Shannon Courtenay on the pressure that comes with being earmarked as a future star
The Matchroom fighter tells Luke Brown about her rise up the professional ranks and how she manages the ever-growing hype and expectation
In June 2015 Shannon Courtenay reached the final of the Haringey Box Cup, a little under a year after lacing up a pair of gloves for the very first time. She was nervous ahead of her final fight, against the best featherweight in Scotland. “But it was one of the easiest fights I have ever had,” she remembers. Courtenay boxed her opponent’s ears off to win gold. And when she got back to her dressing room, there was a message waiting for her.

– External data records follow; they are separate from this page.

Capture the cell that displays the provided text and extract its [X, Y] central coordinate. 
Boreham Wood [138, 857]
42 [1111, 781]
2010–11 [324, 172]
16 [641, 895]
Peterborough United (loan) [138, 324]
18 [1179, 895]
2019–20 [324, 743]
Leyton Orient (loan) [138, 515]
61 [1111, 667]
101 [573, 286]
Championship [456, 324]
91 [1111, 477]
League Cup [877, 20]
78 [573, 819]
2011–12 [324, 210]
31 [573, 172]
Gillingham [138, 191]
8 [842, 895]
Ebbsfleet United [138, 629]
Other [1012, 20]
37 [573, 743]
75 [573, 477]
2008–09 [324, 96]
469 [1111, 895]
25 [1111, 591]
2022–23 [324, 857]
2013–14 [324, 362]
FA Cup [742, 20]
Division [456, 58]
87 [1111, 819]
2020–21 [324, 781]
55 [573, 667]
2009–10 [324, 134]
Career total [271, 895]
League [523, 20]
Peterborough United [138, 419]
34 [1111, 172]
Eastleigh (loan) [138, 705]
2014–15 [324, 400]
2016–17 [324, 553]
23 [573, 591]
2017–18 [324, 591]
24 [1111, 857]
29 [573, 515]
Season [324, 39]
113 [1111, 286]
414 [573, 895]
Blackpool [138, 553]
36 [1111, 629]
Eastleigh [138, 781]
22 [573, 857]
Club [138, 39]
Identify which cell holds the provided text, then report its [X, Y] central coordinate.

“I turned on my phone and I had a message on Twitter from Eddie Hearn,” Courtenay tells The Independent, five years later. “He told me that he had watched my fight on YouTube and that I was an animal. In fact, he said he had never seen a woman fight like that before. Women didn’t turn professional back then, it wasn’t really a thing. But I told him right from the start that that’s what I was going to do. I was going to turn professional with him.”
And that’s exactly what happened.
Having also picked up the Southern Area Featherweight title Courtenay turned professional with Matchroom Boxing in March 2019. She was quickly supplied with a buzzy nickname (“The Baby Face Assassin”) and won her pro debut a canter: a four-round points decision over the Romanian Cristina Busuioc, which was televised live on Sky Sports. Ever since, the hype and expectation has followed her relentlessly.

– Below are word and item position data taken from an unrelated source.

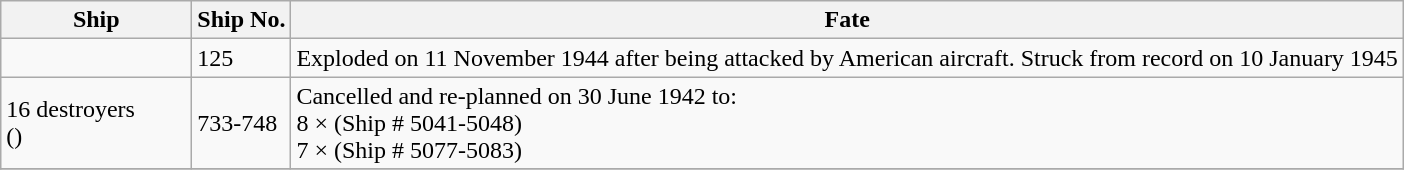
Cancelled and re-planned on 30 June 1942 to: 8 × (Ship # 5041-5048)7 × (Ship # 5077-5083) [847, 123]
Ship No. [242, 20]
733-748 [242, 123]
Fate [847, 20]
Exploded on 11 November 1944 after being attacked by American aircraft. Struck from record on 10 January 1945 [847, 58]
16 destroyers() [96, 123]
125 [242, 58]
Ship [96, 20]
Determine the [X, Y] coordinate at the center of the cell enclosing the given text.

It’s not difficult to understand her popularity. Courtenay comes forward aggressively, and in all of her professional fights so far has swarmed her opponent, boxing in close range. She is also open and honest, speaking candidly in interviews about everything from her old habit of smoking up to 40 cigarettes a day, to her rapid weight loss, to her childhood friendship with unified heavyweight champion Anthony Joshua. She is, in short, a promoter’s dream.
But boxing is a tough trade to learn. And it can be all the more difficult when the spotlight is already trained in your direction throughout the formative nights and fights of your career. Is Courtenay aware of the mounting pressure?

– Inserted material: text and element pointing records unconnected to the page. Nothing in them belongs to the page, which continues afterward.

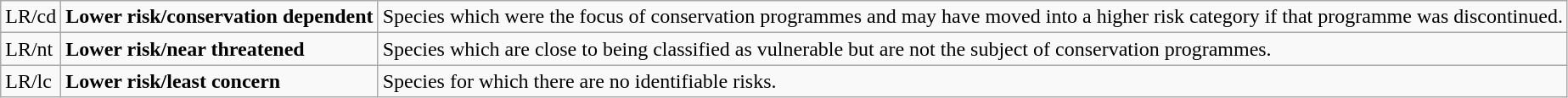
Species which are close to being classified as vulnerable but are not the subject of conservation programmes. [973, 49]
Lower risk/near threatened [219, 49]
LR/lc [31, 81]
LR/nt [31, 49]
Species which were the focus of conservation programmes and may have moved into a higher risk category if that programme was discontinued. [973, 17]
Lower risk/conservation dependent [219, 17]
LR/cd [31, 17]
Lower risk/least concern [219, 81]
Species for which there are no identifiable risks. [973, 81]
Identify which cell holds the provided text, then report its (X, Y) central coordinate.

Courtenay is a chatterbox and races through her answers with the same rapid pace she maintains in the ring. But she pauses to think.
“It can be a good thing and it can be a bad thing,” she says. “It is kind of like a fire and it depends on how you want to control it. You have people constantly watching you, some people are motivated by you and inspired by you, and others want to see you fail. But that just comes with the territory I think. You have to take each day as it comes and remember that you can only be yourself.”
And, as a successful young woman with an Instagram account, the hateful comments were not far away, even despite a still flawless professional record that shows five fights and five victories.
“I used to get severe anxiety from what people said, at first,” she adds. “Out of 100 comments I would have 98 lovely, encouraging comments. And then I would have two nasty digs. And the digs would be the things that stick in my head for ages.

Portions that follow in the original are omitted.